3.2. Foot Health, Mobility and Compliance

• The study highlighted a general lack of concern for foot health, not just in diabetic patients, and the technical difficulties involved in older adults monitoring their own foot issues.
• Clinicians were keen to stress the importance of patients taking a more active role to identify and deal with problems relating to their own foot health.
• Mobility is a crucial part of wellbeing and overall good health, and there was some concern that sensing technology embedded within a smart sock would not be able to detect mobility issues and alert patients.
• There was optimism among clinical professionals that the device (particularly temperature sensing) could have practical applications for remote monitoring and self-management of diabetic feet at risk of re-ulceration.

3.3. Practical Considerations, Design, Ergonomics and Fit

• Patient groups wanted a smart sock to be comfortable to wear and a good fit, preferably seamless, so that seams would not chafe on the toes.
• Patient groups requested more details on washing cycles and the standard length of time advised for smart sock use.
• Respondents questioned if the device would be suitable for wearing inside a shoe.

3.4. System Design, Technical Features and Data Transmission

• Many respondents wanted to know if a smart sock would be able to detect excesses of foot heat, cold, numbness, sweat, smell and fragrance.
• Patient groups were concerned with issues of intermittent signal or signal loss during data transmission or communication with clinicians.
• Respondents were keen to know more about the kind of feedback provided by the system to alert patients or clinicians, perhaps a ‘bleep’, an alarm or colour change on the sensor to indicate loss of feeling in the feet.
• Clinicians reported on the position and number of the pressure sensors on the foot. For more accurate pressure sensing, the sensors would need to be embedded across the whole forefoot.

3.5. Funding, Development and Future Studies

• Respondents raised concerns around the project being a beneficial investment and requested more information about methods of funding smart sock development.

4. Discussion

Many of the findings outlined themes that could be explored in future studies but were outside the scope of this limited feasibility study. Patient and clinical perspectives emphasized technical as well as practical elements, which emerged as strong themes and demonstrated a concern with the design of the sock to maximise comfort, fit and performance. More details were requested regarding the technical features and how these could be more seamlessly embedded into the sock. Much of the future work in this area would concentrate on integrating printed electronics that are discussed in Section 3.2.

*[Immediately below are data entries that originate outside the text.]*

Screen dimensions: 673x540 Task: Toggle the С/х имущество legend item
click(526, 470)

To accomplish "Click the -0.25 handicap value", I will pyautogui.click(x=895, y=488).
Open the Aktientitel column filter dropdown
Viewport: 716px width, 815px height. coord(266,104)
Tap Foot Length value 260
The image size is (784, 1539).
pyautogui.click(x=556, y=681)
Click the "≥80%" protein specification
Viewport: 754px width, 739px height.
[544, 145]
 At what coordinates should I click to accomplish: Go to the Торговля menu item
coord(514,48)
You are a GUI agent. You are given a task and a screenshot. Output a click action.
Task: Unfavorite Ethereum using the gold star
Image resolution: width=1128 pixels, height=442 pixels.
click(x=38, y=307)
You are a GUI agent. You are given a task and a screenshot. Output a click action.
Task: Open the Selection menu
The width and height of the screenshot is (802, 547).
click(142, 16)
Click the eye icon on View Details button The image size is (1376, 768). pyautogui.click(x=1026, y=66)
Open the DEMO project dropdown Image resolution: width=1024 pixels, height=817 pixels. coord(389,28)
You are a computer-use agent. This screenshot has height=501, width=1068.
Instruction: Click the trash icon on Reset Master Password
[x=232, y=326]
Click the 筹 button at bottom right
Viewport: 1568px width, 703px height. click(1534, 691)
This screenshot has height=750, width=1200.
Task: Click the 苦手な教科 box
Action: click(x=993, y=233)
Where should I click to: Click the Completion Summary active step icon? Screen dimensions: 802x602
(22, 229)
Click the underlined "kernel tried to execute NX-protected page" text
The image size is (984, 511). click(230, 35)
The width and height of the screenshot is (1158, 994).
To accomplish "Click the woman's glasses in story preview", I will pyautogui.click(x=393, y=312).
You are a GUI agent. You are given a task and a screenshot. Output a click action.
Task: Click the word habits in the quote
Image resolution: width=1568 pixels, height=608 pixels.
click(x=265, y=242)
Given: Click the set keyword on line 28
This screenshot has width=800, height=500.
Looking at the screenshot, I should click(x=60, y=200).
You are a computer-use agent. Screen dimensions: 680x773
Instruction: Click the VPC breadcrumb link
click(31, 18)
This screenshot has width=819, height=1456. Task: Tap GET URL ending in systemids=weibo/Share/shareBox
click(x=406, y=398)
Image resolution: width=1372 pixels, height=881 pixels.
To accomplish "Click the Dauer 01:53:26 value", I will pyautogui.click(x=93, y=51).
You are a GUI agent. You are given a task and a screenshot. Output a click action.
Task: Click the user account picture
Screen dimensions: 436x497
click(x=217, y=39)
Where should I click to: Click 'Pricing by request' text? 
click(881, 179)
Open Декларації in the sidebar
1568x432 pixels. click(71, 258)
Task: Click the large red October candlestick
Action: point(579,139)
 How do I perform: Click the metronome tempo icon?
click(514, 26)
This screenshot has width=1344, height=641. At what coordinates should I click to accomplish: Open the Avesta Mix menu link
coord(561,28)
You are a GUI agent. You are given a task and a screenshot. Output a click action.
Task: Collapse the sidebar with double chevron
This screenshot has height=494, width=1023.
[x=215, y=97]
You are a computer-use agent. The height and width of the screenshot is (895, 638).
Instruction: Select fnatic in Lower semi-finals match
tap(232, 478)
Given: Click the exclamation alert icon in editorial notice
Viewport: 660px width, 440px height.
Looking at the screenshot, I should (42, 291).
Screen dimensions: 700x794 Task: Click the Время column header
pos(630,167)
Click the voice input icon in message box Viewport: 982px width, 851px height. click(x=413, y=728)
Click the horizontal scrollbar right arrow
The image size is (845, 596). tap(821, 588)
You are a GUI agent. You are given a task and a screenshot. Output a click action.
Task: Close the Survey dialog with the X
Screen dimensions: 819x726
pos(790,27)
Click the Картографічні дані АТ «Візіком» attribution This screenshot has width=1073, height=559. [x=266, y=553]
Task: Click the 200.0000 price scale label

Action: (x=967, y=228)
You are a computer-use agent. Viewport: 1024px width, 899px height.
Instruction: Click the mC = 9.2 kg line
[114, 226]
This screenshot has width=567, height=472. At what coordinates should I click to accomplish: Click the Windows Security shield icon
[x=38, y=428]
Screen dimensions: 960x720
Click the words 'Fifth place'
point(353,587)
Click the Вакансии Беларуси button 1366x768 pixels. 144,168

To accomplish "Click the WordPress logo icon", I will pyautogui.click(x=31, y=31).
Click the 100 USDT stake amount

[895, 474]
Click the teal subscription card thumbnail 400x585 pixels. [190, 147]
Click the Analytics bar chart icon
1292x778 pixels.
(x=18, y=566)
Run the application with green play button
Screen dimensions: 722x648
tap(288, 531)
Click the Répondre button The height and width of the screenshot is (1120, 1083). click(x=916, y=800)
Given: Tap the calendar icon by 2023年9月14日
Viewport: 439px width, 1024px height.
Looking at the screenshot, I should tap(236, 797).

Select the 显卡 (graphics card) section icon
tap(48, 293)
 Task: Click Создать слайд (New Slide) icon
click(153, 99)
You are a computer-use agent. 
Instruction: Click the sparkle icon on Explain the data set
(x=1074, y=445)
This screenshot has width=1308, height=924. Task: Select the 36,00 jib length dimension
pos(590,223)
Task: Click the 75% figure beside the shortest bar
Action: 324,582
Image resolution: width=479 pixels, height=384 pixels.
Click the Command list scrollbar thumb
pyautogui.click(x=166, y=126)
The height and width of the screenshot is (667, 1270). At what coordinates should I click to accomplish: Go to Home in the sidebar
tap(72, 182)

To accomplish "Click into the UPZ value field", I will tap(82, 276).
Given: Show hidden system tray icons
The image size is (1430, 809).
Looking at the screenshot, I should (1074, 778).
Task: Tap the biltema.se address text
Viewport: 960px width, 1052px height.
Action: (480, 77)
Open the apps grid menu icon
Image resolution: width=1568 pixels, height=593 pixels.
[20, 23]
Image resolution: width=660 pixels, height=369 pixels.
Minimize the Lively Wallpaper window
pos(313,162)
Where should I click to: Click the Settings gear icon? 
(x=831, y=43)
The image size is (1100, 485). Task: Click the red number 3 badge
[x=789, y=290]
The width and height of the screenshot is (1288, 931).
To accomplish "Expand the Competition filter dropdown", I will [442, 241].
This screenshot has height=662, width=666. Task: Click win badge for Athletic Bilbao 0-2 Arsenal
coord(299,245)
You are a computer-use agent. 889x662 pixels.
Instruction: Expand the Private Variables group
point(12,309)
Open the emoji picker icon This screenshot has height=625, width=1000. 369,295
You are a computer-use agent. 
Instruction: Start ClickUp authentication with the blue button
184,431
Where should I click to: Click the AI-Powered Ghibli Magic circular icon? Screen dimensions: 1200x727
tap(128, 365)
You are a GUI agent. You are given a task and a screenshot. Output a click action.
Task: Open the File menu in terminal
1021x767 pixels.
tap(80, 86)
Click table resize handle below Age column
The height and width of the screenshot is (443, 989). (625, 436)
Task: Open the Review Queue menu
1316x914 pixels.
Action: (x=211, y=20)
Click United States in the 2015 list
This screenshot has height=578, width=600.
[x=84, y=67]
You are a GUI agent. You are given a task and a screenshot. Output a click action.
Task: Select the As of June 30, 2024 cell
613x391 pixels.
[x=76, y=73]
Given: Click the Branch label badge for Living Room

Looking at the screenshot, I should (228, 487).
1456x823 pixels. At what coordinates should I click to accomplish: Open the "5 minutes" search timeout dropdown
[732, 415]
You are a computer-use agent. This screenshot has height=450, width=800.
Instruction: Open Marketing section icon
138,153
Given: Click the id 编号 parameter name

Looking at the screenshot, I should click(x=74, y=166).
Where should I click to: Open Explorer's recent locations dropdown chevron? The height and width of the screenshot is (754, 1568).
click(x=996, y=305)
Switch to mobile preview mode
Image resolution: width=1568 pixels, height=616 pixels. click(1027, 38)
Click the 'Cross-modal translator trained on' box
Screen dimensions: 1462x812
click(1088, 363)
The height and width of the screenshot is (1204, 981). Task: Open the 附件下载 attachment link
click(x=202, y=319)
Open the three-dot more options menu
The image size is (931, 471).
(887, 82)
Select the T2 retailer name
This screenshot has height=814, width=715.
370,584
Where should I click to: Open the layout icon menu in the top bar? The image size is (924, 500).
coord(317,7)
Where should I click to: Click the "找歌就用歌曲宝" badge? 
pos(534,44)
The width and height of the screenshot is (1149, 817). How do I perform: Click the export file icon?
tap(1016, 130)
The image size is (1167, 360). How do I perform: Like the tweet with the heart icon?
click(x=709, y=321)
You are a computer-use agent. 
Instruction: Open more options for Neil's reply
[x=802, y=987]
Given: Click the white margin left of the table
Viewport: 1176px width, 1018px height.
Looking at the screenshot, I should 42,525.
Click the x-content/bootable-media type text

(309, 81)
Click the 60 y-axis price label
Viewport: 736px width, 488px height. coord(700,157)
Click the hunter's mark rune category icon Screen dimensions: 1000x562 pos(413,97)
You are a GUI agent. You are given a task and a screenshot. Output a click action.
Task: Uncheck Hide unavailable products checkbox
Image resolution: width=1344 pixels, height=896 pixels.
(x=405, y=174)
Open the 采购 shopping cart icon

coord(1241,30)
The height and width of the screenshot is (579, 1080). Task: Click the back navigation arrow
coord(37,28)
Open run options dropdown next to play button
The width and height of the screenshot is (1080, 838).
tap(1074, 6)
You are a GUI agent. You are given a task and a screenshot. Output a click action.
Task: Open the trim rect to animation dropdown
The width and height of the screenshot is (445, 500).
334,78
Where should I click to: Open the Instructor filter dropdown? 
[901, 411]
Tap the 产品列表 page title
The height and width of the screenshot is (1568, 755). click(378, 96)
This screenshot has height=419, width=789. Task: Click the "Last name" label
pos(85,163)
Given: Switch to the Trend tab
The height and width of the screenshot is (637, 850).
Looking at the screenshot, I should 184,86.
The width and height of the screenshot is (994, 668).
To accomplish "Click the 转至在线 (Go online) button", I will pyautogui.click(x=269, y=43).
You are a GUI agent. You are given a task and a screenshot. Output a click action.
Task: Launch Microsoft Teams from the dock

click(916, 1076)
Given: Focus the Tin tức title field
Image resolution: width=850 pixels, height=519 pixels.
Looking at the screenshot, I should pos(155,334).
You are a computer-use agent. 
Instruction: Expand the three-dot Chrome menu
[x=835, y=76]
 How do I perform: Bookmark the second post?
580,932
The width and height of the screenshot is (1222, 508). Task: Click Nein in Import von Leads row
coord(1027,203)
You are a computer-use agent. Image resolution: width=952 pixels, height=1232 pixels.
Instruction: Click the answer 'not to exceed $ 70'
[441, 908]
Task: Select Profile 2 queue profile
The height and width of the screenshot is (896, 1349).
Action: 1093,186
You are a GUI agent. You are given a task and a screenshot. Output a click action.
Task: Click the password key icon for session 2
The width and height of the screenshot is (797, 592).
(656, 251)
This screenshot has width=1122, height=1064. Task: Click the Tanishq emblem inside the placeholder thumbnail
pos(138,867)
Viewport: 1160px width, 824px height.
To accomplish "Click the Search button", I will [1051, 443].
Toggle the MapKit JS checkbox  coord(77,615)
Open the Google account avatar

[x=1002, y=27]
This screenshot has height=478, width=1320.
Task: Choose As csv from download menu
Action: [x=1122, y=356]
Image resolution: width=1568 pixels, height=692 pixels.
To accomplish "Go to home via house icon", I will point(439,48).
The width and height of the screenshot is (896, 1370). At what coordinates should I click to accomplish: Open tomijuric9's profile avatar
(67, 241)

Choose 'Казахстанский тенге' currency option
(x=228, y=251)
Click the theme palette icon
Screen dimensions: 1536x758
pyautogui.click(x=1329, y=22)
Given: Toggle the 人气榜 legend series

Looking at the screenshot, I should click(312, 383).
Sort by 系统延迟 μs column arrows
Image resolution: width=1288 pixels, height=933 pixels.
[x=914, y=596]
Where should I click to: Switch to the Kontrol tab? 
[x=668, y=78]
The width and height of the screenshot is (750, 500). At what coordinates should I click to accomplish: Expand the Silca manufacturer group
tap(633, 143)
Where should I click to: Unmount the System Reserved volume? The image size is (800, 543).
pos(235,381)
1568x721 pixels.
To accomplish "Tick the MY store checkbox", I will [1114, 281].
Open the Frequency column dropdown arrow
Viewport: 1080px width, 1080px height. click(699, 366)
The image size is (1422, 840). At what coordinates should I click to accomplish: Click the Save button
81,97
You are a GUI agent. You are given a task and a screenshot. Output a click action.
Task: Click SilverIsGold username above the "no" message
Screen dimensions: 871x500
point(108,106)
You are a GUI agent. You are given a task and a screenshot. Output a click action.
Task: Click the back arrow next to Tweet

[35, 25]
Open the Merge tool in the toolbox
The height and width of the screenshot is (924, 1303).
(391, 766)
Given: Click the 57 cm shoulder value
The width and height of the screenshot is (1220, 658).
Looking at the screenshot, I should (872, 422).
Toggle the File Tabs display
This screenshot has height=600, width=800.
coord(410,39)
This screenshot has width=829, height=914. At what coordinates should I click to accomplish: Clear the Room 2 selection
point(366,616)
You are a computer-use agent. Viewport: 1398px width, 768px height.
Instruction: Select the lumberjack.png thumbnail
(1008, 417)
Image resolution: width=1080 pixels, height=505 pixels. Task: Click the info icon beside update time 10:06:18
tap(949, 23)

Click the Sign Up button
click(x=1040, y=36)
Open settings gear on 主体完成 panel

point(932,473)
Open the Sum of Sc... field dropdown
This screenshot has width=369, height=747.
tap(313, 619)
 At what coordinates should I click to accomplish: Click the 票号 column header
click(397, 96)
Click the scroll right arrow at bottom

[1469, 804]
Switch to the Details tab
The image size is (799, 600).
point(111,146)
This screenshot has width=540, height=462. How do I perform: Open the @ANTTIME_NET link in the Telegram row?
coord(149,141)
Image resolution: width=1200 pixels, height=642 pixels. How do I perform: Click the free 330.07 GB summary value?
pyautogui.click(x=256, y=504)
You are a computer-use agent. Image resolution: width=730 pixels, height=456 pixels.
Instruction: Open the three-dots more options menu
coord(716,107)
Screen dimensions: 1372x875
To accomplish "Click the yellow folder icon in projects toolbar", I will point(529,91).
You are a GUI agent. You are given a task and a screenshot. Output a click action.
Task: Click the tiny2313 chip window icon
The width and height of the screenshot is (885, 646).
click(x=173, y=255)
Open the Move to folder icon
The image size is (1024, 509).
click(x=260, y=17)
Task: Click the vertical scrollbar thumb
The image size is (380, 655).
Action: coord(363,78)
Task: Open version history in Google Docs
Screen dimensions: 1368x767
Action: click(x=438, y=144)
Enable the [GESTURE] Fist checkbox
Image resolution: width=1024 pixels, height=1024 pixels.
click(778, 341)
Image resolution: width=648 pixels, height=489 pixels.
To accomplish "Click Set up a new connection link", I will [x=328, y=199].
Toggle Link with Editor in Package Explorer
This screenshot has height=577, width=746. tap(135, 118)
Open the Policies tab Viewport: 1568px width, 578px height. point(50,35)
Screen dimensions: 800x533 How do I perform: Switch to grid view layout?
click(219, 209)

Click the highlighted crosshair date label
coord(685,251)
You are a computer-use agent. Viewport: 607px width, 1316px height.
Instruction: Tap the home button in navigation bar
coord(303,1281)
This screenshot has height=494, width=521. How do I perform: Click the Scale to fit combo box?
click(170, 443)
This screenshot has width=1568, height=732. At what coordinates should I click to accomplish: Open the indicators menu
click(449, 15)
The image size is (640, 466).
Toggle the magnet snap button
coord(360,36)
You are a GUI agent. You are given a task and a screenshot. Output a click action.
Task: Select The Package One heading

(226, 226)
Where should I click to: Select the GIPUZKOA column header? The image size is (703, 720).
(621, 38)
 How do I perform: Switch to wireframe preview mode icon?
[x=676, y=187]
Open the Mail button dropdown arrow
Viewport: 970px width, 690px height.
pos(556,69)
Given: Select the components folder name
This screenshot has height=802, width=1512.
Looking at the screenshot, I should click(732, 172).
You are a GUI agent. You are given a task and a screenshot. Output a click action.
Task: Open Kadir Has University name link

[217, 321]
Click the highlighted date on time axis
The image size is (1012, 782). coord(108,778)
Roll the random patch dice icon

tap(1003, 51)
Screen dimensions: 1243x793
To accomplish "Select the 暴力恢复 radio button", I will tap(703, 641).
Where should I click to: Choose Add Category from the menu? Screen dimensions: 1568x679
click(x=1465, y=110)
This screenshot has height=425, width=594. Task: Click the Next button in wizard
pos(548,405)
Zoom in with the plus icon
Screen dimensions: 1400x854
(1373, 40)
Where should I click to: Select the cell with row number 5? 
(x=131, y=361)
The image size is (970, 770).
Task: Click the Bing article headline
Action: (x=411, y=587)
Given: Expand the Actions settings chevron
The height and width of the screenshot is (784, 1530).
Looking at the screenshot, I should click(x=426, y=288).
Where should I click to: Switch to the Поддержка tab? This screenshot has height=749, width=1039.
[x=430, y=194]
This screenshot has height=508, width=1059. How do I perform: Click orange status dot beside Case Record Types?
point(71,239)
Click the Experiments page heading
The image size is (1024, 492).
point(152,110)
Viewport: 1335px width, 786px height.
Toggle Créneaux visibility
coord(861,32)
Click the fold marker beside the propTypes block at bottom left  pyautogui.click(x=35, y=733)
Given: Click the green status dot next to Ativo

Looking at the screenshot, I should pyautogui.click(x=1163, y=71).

What emerged from the feedback was that many of the respondents were interested in the idea of collecting foot information and biofeedback to indicate issues around foot health. Patients were particularly interested in the idea of exploring further the idea of developing a ‘digital health assistant’ that could support patients in managing their own foot care.

5. Conclusions

Patient feedback indicated that a future smart sock should not replace in-person consultations but would complement the personal, reassuring meetings with health professionals. This would be enhanced with data gathered from home monitoring and self-management of foot problems. This might include conducting virtual foot checks as well as regular manual foot checks to monitor changes and risk factors.

To conclude, it is worth noting that more robust, hi-fidelity prototypes would not have been produced at this stage in the development cycle. The feasibility study aimed to present information to support the proposition for the smart sock concept being technically and clinically viable and identifying patient support for the idea. The study was successful in determining a clinical and patient need for a smart sock sensing system and suggesting that further funding and research could progress the idea into a robust and beneficial product.